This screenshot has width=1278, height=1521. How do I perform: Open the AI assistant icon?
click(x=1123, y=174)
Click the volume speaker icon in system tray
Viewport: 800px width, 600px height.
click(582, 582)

▬▬▬

Work item | Go through the listing and transcribe all of it exactly.

Result of this task |
This screenshot has width=1278, height=1521. How do I perform: Open the AI assistant icon?
click(x=1123, y=174)
Click the volume speaker icon in system tray
Viewport: 800px width, 600px height.
click(582, 582)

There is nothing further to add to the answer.